(begin)

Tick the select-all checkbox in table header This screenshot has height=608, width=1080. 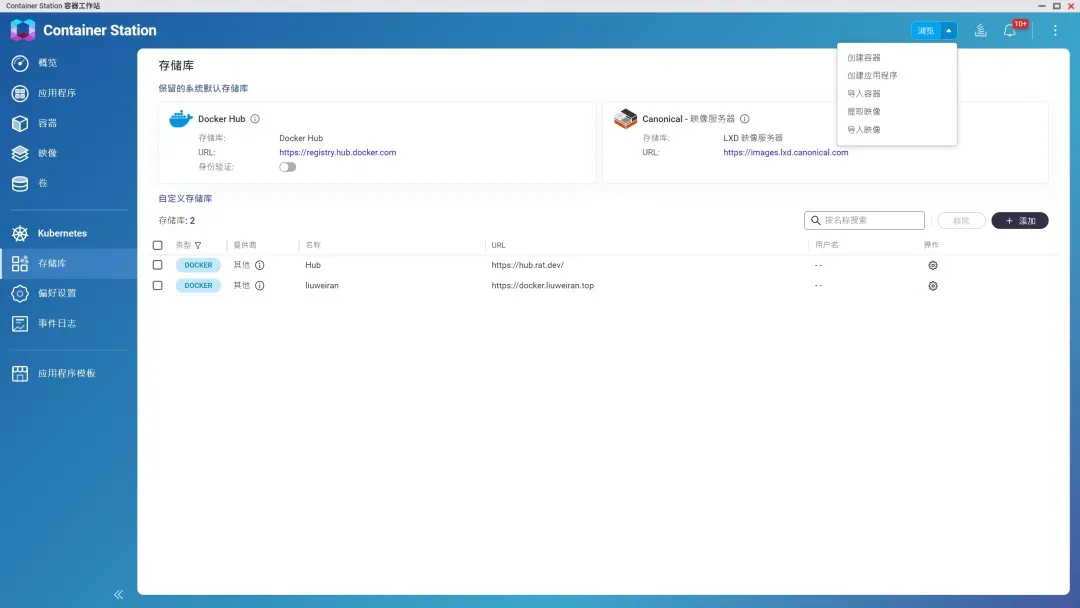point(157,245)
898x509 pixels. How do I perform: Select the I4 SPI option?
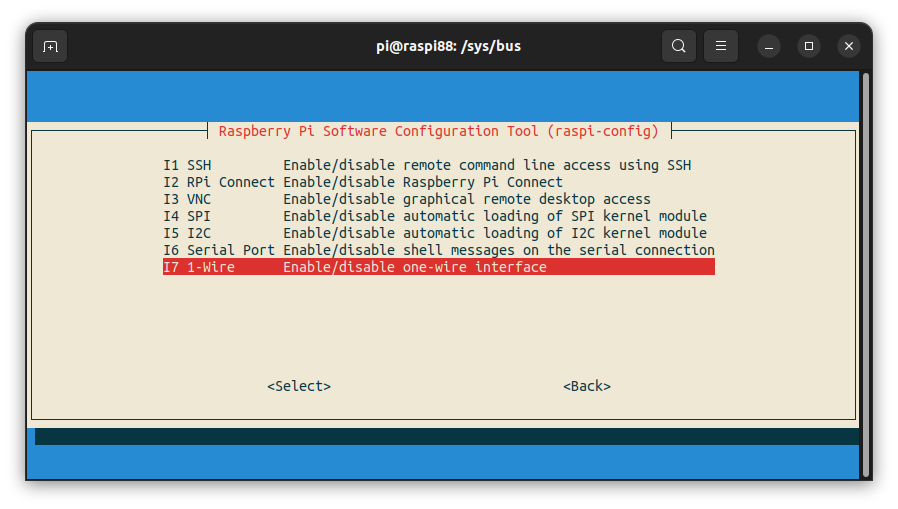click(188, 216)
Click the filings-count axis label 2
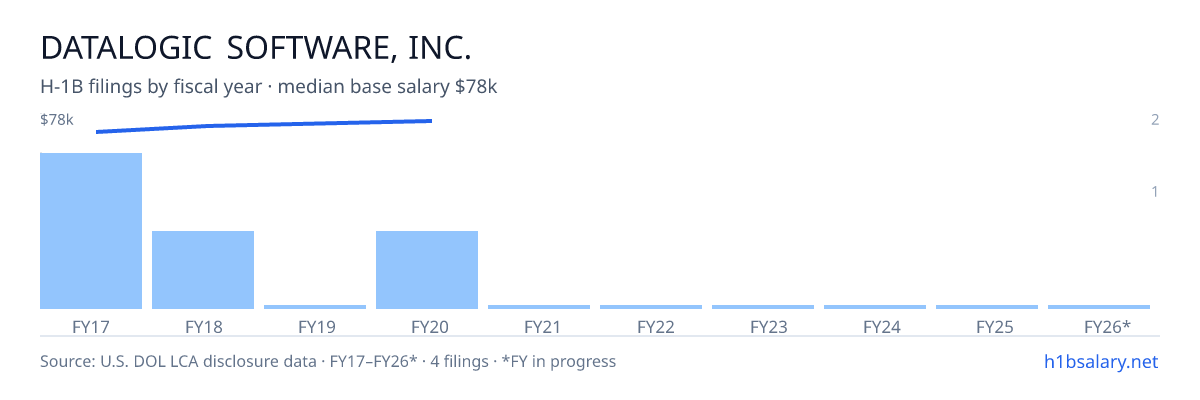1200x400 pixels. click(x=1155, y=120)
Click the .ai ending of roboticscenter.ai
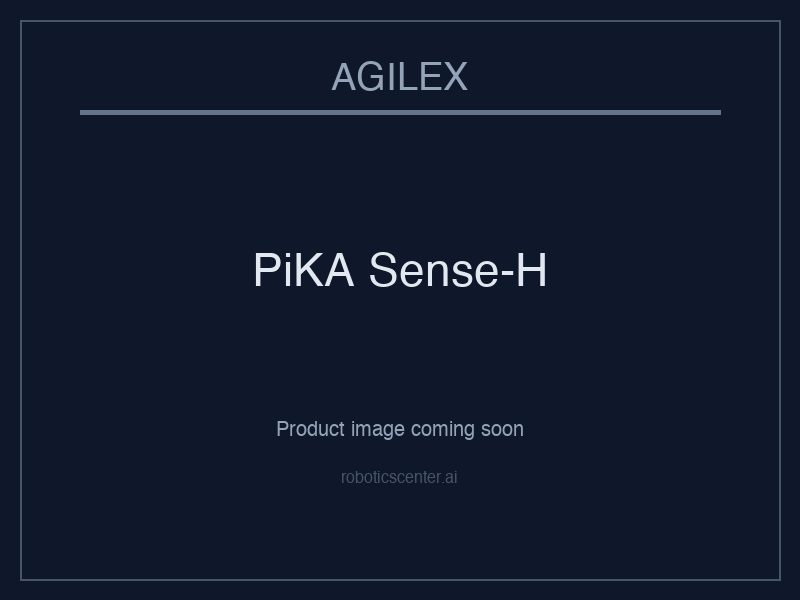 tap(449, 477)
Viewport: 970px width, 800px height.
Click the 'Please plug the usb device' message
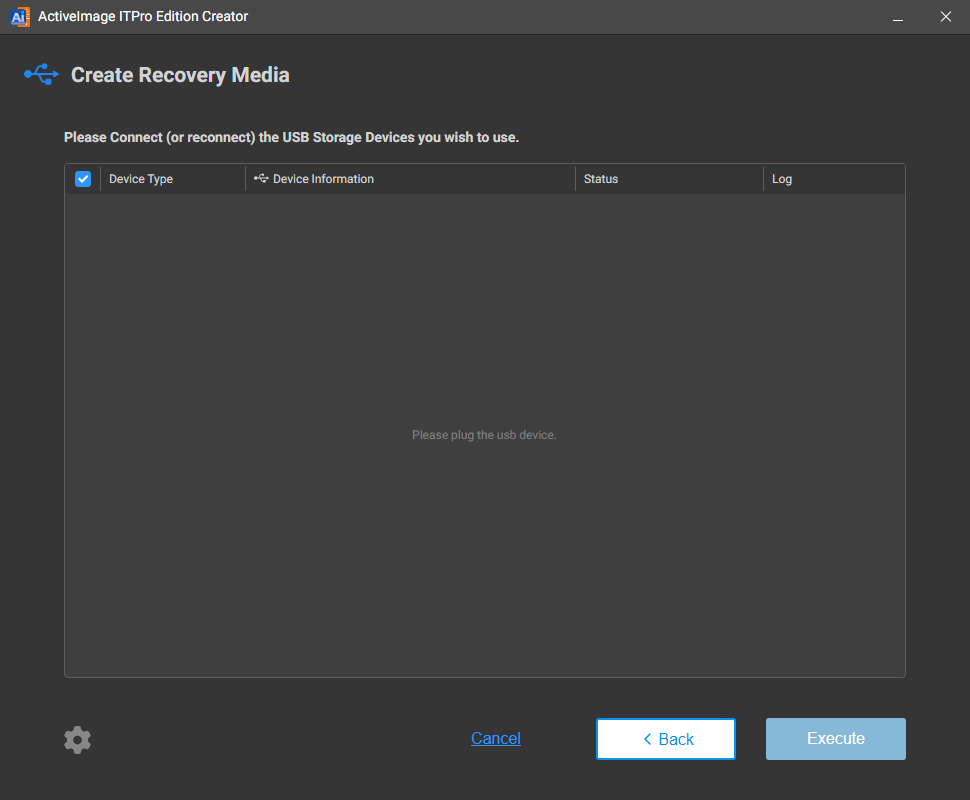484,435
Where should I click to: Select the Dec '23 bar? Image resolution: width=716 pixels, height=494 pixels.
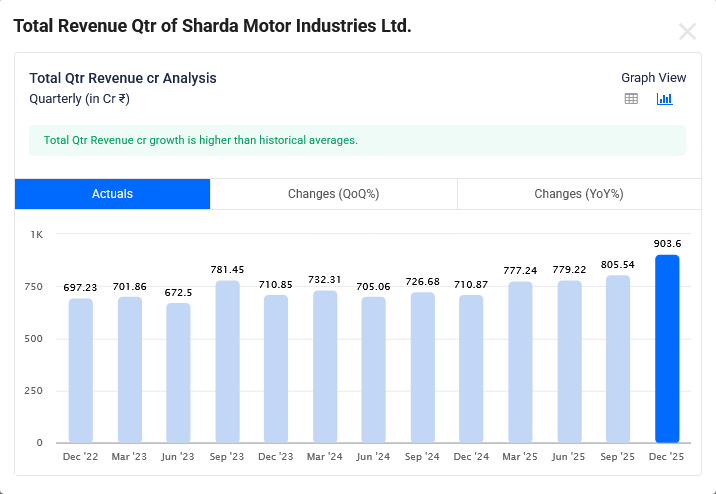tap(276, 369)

(end)
(begin)

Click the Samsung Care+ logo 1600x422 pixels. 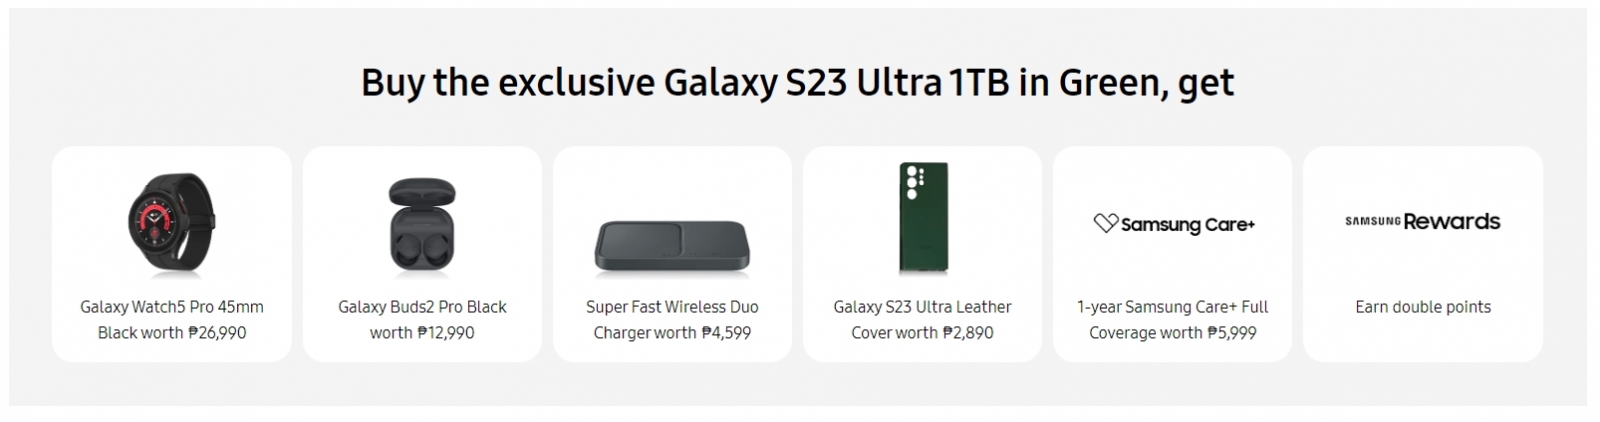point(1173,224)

(end)

** WRITTEN INSTRUCTION **
Copy out the records word for word, everything from the line containing "Where should I" down to the line containing "tap(276, 369)", and leave the pictures out.

** REPLY **
Where should I click to: Select the Dec '23 bar? Image resolution: width=716 pixels, height=494 pixels.
tap(276, 369)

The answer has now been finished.